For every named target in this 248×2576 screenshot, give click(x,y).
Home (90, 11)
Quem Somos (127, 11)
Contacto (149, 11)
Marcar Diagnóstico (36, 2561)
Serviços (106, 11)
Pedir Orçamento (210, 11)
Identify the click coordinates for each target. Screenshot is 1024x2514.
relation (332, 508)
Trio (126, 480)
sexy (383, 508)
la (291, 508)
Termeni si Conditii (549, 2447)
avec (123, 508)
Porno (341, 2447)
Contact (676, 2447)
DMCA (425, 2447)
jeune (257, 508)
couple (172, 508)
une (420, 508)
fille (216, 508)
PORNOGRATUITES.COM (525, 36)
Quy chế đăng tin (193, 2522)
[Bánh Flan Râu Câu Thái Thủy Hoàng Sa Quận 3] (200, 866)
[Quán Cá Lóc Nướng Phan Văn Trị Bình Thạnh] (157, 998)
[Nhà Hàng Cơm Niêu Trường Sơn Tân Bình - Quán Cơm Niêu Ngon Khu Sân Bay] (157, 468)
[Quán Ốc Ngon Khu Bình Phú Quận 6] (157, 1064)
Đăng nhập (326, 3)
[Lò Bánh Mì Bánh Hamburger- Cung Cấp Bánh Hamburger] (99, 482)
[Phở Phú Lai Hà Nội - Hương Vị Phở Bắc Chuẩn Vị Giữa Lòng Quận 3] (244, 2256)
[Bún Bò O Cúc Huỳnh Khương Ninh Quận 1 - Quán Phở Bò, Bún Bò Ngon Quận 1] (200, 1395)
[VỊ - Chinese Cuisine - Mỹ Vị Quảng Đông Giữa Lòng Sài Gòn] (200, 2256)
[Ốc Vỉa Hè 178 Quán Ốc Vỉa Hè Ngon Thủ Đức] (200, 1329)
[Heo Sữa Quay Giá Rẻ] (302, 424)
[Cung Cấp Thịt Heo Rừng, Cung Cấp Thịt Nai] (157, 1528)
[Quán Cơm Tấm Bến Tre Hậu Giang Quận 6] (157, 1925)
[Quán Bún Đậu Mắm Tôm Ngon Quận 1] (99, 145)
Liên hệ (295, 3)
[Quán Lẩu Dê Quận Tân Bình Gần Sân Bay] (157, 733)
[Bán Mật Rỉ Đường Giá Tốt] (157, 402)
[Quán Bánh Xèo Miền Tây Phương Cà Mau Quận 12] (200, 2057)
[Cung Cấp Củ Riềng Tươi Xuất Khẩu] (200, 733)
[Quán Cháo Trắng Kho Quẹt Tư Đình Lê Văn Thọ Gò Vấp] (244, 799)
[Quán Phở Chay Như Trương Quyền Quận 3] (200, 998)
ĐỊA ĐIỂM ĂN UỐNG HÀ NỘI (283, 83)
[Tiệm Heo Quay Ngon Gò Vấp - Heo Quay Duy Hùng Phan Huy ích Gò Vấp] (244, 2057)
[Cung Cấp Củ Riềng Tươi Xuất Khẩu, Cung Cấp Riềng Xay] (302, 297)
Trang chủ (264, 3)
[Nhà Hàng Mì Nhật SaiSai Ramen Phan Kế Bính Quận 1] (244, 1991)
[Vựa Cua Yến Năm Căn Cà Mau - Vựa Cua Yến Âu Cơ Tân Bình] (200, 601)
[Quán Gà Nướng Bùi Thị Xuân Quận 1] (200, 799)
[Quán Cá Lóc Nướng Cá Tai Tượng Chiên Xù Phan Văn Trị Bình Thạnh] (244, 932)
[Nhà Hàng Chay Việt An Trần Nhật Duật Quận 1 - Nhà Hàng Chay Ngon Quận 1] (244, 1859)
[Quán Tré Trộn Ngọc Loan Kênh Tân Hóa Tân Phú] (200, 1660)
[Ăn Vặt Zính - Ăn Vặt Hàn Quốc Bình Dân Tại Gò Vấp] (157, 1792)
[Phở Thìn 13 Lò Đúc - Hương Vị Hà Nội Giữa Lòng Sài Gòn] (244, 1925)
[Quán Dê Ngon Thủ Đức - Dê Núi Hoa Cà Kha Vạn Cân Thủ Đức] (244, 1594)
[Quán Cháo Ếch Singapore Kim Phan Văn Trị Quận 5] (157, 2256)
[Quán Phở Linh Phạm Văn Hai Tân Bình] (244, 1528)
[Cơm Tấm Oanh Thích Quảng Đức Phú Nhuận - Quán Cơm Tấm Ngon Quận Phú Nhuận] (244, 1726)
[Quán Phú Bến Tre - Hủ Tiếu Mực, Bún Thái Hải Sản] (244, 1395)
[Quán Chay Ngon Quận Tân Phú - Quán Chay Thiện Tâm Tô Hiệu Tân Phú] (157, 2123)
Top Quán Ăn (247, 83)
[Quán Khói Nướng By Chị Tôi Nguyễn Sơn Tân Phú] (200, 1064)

......

If a line in the material holds the string "Nướng", count it, then state the number of such lines and nothing else.

4